Short explanation of the code:

n/     # split the input at newline into three strings
)`           # take the last one and stringify it
{?)}+        # and build a code block to filter for any string
             # which has that one as a substring (for later use)
\{           # now loop over the remaining two strings and 
             # build their subsequences
  ['']       # start with the set of the empty string
  \1/{       # loop over each character of the string
    `{       # apply code block to each member of the set
      1$\+   # copy member and add the current character
    }+%      # -> set is updated with latest character
  }/
}/
&            # take the common subsequences
\,           # apply the filter block from above
{,}%         # from each string take length
0+           # add zero (if empty set was returned)
$-1=         # sort and take last element (largest)

Answer 6

Haskell, 90 81

Haskell provides everything you need in Data.List:

s=subsequences
f a b c=maximum$map length$filter(isInfixOf c)$intersect(s a)(s b)

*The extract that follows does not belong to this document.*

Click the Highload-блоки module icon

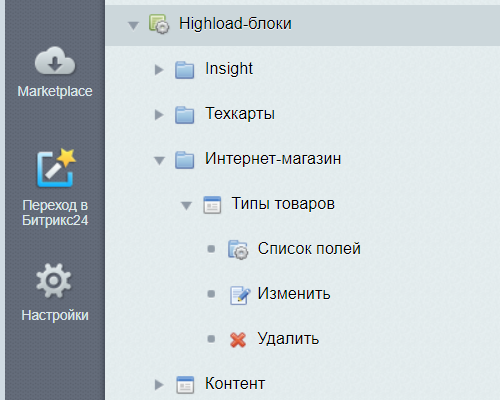pos(159,24)
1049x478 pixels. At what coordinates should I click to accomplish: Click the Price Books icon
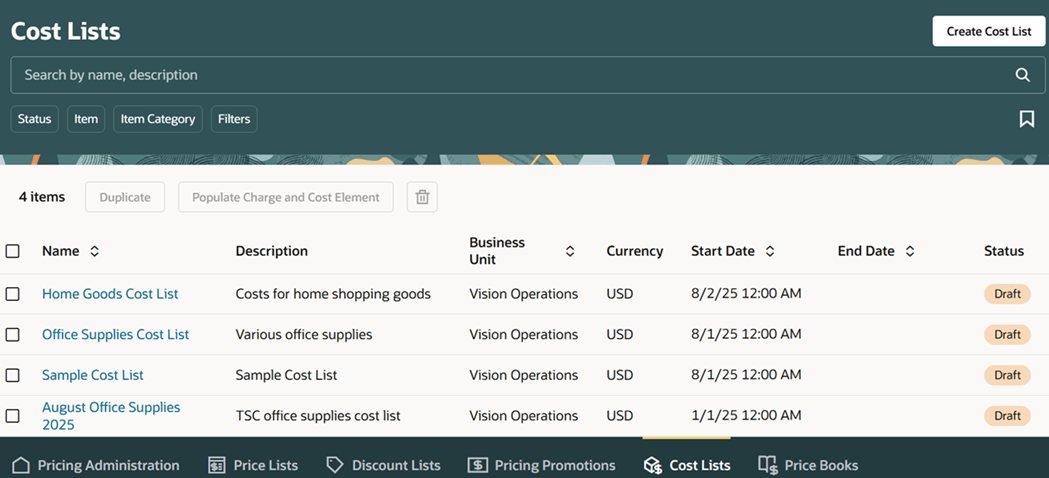(767, 465)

If only the function names were shorter :)

Answer 7

Mathematica 150 125

f[{a_,b_,c_}]:=({z=Subsets[Characters@#]&,s};s=Select[""<>#&/@(z@a⋂z@b),!StringFreeQ[#,c]&];
If[s=={},0,StringLength[s[[-1]]]])

• Characters converts a string into a list of characters.
• Subsets finds all the subsequences (held as lists of characters).
• s refers to the list of ALL common subsequences (not the same a S).
• s[[-1]] is the last (and largest) common subsequence; it is equal to S as defined in the question.

Test Cases

f[{"ABCDEF", "CDEFAB", "B"}]

2

---

f[{"HELLO", "WORLD", "SUCKS"}]

0

---

f[{"ABCXD", "BCDEF", "CD"}]

3

---

f[{"X", "Y", "Z"}]

0

Answer 8

Perl, 122

chomp(($A,$B,$C)=<>);$A=~s/(.)/($1)?.*?/g;$_=join'',map{$$_}1..$#-and/$C/&&$%<($-=length)and$%=$-while$B=~/.*?$A/g;print$%

The program expects 3 strings on STDIN and prints a number to STDOUT. Here it is re-written as sub for easier testing:

use feature 'say';
sub L{
    ($A,$B,$C,$%)=(@_,0);
    $A=~s/(.)/($1)?.*?/g;
    $_=join'',map{$$_}1..$#-and/$C/&&$%<($-=length)and$%=$-while$B=~/.*?$A/g;
    $%
}
say L(qw/ABCDEF CDEFAB B/);
say L(qw/HELLO WORLD SUCKS/);
say L(qw/ABCXD BCDEF CD/);
say L(qw/X Y Z/);

and

perl LCSoTS.pl
2
0
3
0

So, 122 even with ugly byte-consuming chomping at the start. I hope no bugs crept in while I golfed it to this size. And not sure about scalability, but let it be the question of hardware :-).

Answer 9

Brachylog, 13 bytes

~c~gᵗ⟨⊇ᵛs⟩l|∧

Try it online!

I didn't bother scrolling down far enough to notice that ais had already answered in Brachylog before I wrote this, but it looks like his answer doesn't actually output the length. It's way shorter doing what it does (it could be golfed down to the 10-byte k⊇ᵛ.s~t?∨ with the verify metapredicate and by leaving the output in case of failure to simply default to 0, and then every other integer), but if you try to get it to output the length it ends up tying this (while still making a lot more sense than anything that handles a set number of arguments with ~c!): k⊇ᵛXs~t?∧Xl.∨

A remarkably confusing explanation of my original solution:

~c               A partition of
                 the input
    ᵗ            such that its last element
  ~g             is a list containing one element
  ~gᵗ            which is replaced with that element
     ⟨   ⟩       is a list of two elements
          l      such that the implicit variable the length of which
           |     is the output
     ⟨⊇ᵛ ⟩       is a subsequence of both elements of the first element of the partition
     ⟨  s⟩       and has the last element of the partition as a substring.
           |     If it's not possible to find such a subsequence,
            ∧    leave the output variable unconstrained, so it will default to 0.

~chᵗ⟨⊇ᵛs⟩l|∧ is one byte shorter, but provides an incorrect output when the second element of the input is a substring of a subsequence of the first, like this or this. ~ctᵗ⟨⊇ᵛs⟩l|∧ completely disregards the second element of the input.